Tapi biarlah mereka yang tidak merasakan mata perih dan dada sesak tetap bahagia dengan udara yang dihirupnya. Menyuruh mereka untuk tinggal bersama kita, apalagi sampai mendoakan mereka mengalami hal yang sama, kesannya egois sekali. Saya sih masih bersyukur, meskipun berasap, PLN dan PDAM sering mati, tapi Palembang tidak terkena bencana alam yang dapat sekali hantam menghancurkan rumah kita, seperti yang pernah dialami daerah lain. Semua ada bagiannya masing-masing. Jangan berkecil hati dan merasa bukan bagian dari Indonesia. Jangan sampai kita terpecah-belah lantaran merasa paling tersiksa.
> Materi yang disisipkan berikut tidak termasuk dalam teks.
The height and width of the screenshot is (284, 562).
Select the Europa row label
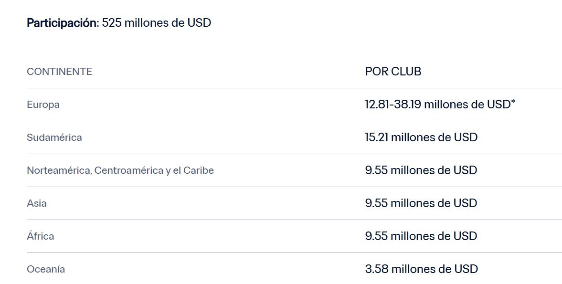[x=43, y=105]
Seperti badai yang pasti berlalu, asap ini pun nantinya akan lenyap. Maka, teruslah berharap. Karena harapan membuat kita mampu lebih lama bertahan. Jangan skeptis pada pemerintah. Karena bagaimanapun, merekalah yang punya kemampuan dan tanggung jawab untuk bertindak menyelesaikan masalah ini. Tak mungkin mereka sama sekali tak peduli. Memang, penyelesaiannya agak lambat, tapi bukan berarti kita berhak atau malah latah mencaci-maki. Kalau saya, cuma bisa kasih tips ini, baca: Kabut Asap dan Kesehatan Anak

Yang terpenting, jangan pernah berhenti berdoa. Karena ada yang jauh lebih kuasa dari kuasanya pemerintah, dari daya upaya kita. Bisa jadi kabut asap ini sebenarnya adalah kabut cinta dari-Nya. Toh, lewat kabut asap kita jadi tahu betapa berharganya udara bersih untuk bernafas. Kita juga bisa belajar lebih bersyukur dan bersabar. Dan mengutip statusnya Bang Tere, "...Allah tidak akan menguji melebihi kemampuan kita. Saat manusia tidak bisa menanggung lagi beban ini, Allah akan menyelesaikannya, mudah sekali bagi Allah mengirimkan hujan, tapi Allah menunggu, siapa sebenarnya yang memang peduli dan kongkret."